Task material below:
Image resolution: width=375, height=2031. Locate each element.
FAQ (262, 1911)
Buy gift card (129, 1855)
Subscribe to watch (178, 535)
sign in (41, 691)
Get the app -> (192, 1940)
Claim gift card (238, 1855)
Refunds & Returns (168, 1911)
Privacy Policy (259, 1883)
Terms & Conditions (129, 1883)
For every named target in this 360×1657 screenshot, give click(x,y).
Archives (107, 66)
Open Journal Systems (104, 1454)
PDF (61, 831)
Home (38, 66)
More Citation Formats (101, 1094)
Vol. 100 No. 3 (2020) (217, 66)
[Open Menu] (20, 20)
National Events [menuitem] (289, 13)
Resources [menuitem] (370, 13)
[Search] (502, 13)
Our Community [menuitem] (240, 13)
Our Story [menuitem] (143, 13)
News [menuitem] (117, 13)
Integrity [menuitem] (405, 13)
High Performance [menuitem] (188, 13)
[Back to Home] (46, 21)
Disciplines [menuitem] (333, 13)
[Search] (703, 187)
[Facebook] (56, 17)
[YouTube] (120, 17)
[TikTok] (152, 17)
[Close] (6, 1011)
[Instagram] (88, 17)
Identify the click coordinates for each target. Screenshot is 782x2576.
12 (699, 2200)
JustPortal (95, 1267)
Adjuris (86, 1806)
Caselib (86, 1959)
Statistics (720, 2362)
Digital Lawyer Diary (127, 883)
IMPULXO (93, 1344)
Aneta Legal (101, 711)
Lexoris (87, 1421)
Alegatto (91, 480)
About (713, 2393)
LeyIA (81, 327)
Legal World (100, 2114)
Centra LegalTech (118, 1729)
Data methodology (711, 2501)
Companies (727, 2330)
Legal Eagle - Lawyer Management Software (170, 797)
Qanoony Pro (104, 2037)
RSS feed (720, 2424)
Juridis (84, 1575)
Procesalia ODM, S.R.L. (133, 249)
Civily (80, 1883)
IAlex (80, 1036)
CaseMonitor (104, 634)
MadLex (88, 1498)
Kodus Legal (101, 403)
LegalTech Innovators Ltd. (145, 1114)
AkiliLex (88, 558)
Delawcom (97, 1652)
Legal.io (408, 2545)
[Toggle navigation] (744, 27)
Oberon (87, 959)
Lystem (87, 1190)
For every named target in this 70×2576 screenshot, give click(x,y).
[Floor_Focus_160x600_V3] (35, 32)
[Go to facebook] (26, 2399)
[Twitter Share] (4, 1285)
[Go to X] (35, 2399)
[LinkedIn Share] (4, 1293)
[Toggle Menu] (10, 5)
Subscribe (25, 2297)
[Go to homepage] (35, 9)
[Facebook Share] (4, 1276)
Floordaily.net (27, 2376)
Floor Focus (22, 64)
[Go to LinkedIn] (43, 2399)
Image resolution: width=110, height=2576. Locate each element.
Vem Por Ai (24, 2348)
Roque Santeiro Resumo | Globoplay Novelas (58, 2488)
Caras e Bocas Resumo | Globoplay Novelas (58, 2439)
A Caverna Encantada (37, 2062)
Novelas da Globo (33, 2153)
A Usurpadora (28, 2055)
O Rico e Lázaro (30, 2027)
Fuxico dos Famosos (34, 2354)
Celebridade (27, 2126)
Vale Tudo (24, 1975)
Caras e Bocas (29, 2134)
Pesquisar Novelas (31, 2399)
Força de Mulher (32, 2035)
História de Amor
End of Task material.
What you are asked to do: Retype all the records above without changing a word.

Finished exercise:
Image resolution: width=375, height=2031. Locate each element.
FAQ (262, 1911)
Buy gift card (129, 1855)
Subscribe to watch (178, 535)
sign in (41, 691)
Get the app -> (192, 1940)
Claim gift card (238, 1855)
Refunds & Returns (168, 1911)
Privacy Policy (259, 1883)
Terms & Conditions (129, 1883)
For every named target in this 360×1657 screenshot, give click(x,y).
Archives (107, 66)
Open Journal Systems (104, 1454)
PDF (61, 831)
Home (38, 66)
More Citation Formats (101, 1094)
Vol. 100 No. 3 (2020) (217, 66)
[Open Menu] (20, 20)
National Events [menuitem] (289, 13)
Resources [menuitem] (370, 13)
[Search] (502, 13)
Our Community [menuitem] (240, 13)
Our Story [menuitem] (143, 13)
News [menuitem] (117, 13)
Integrity [menuitem] (405, 13)
High Performance [menuitem] (188, 13)
[Back to Home] (46, 21)
Disciplines [menuitem] (333, 13)
[Search] (703, 187)
[Facebook] (56, 17)
[YouTube] (120, 17)
[TikTok] (152, 17)
[Close] (6, 1011)
[Instagram] (88, 17)
Identify the click coordinates for each target. Screenshot is 782x2576.
12 (699, 2200)
JustPortal (95, 1267)
Adjuris (86, 1806)
Caselib (86, 1959)
Statistics (720, 2362)
Digital Lawyer Diary (127, 883)
IMPULXO (93, 1344)
Aneta Legal (101, 711)
Lexoris (87, 1421)
Alegatto (91, 480)
About (713, 2393)
LeyIA (81, 327)
Legal World (100, 2114)
Centra LegalTech (118, 1729)
Data methodology (711, 2501)
Companies (727, 2330)
Legal Eagle - Lawyer Management Software (170, 797)
Qanoony Pro (104, 2037)
RSS feed (720, 2424)
Juridis (84, 1575)
Procesalia ODM, S.R.L. (133, 249)
Civily (80, 1883)
IAlex (80, 1036)
CaseMonitor (104, 634)
MadLex (88, 1498)
Kodus Legal (101, 403)
LegalTech Innovators Ltd. (145, 1114)
AkiliLex (88, 558)
Delawcom (97, 1652)
Legal.io (408, 2545)
[Toggle navigation] (744, 27)
Oberon (87, 959)
Lystem (87, 1190)
For every named target in this 70×2576 screenshot, give click(x,y).
[Floor_Focus_160x600_V3] (35, 32)
[Go to facebook] (26, 2399)
[Twitter Share] (4, 1285)
[Go to X] (35, 2399)
[LinkedIn Share] (4, 1293)
[Toggle Menu] (10, 5)
Subscribe (25, 2297)
[Go to homepage] (35, 9)
[Facebook Share] (4, 1276)
Floordaily.net (27, 2376)
Floor Focus (22, 64)
[Go to LinkedIn] (43, 2399)
Image resolution: width=110, height=2576. Locate each element.
Vem Por Ai (24, 2348)
Roque Santeiro Resumo | Globoplay Novelas (58, 2488)
Caras e Bocas Resumo | Globoplay Novelas (58, 2439)
A Caverna Encantada (37, 2062)
Novelas da Globo (33, 2153)
A Usurpadora (28, 2055)
O Rico e Lázaro (30, 2027)
Fuxico dos Famosos (34, 2354)
Celebridade (27, 2126)
Vale Tudo (24, 1975)
Caras e Bocas (29, 2134)
Pesquisar Novelas (31, 2399)
Força de Mulher (32, 2035)
História de Amor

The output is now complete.